--- Page text ---

A team of CSIRO scientists has started working on a cotton with many of the properties of synthetics, such as being stretchy, non-creasing and even waterproof, while retaining its natural fibre feel.
But before you throw away your iron, the team is first working on better understanding what determines the length, strength, and thickness of cotton fibres.
“We’re looking into the structure of cotton cell walls and harnessing the latest tools in synthetic biology to develop the next generation cotton fibre,” CSIRO scientist Dr Madeline Mitchell said.
“We’ve got a whole bunch of different cotton plants growing; some with really long thin fibres, others like the one we call ‘Shaun the Sheep’, with short, woolly fibres.” Their work will be on display in Melbourne this week at AgCatalyst, a showcase of CSIRO’s technologies across the agriculture and food sectors.
“Cotton often gets a bad rap environmentally but it is a natural, renewable fibre unlike synthetics which are made with petrochemicals,” Dr Mitchell said.
Every time you wash synthetics like polyester and nylon, thousands of tiny microfibres of material are pulled free and enter our waterways.
These are not degradable and can build up in the food chain.
When you wash cotton, fibres are also shed but these are biodegradable and break down naturally in the environment.
Through more than 30 years of improved cotton breeding using GM techniques, CSIRO and partners, Cotton Seed Distributors (CSD), is credited with reducing insecticide use in cotton growing by 85 per cent and cutting herbicide use by 60 per cent. Australian cotton is also the most water efficient in the world.
“Australia produces three times more cotton per drop of water than any other country,” Dr Mitchell said.
As well as environmental reasons, there is a strong commercial imperative for improving the versatility of cotton.
“If we can produce next generation cotton then we can take a large market share of the synthetics industry and that’s a win not just for Australia’s $2.5 billion industry but also for the environment,” Managing Director of CSD Peter Graham said.

--- Dataset content ---

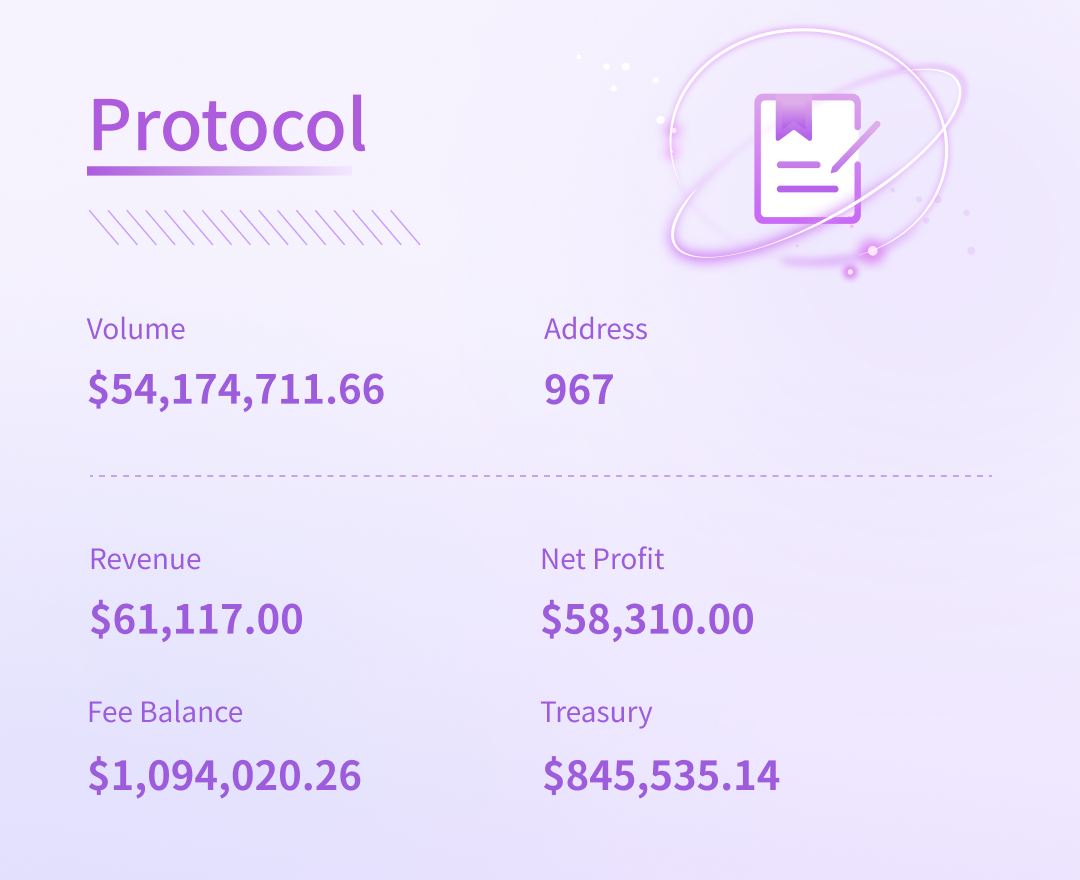Click the diagonal hatched stripe decoration
This screenshot has width=1080, height=880.
pyautogui.click(x=254, y=227)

---

### Instructions
[1] In the cotton article, what name do the scientists use for the cotton plant with short, woolly fibers?
[2] Say whether each statement agrees with the cotton article, giving yes or no and quoting the words that decide it. (a) CSIRO and its partners are credited with cutting herbicide use in cotton growing by 85 per cent. (b) Fibers shed when cotton is washed break down naturally. (c) The team's work will be shown in Sydney.

### Answers for each item
[1] ‘Shaun the Sheep’

[2]
(a) No: "reducing insecticide use in cotton growing by 85 per cent and cutting herbicide use by 60 per cent"
(b) Yes: "these are biodegradable and break down naturally in the environment"
(c) No: "on display in Melbourne this week at AgCatalyst"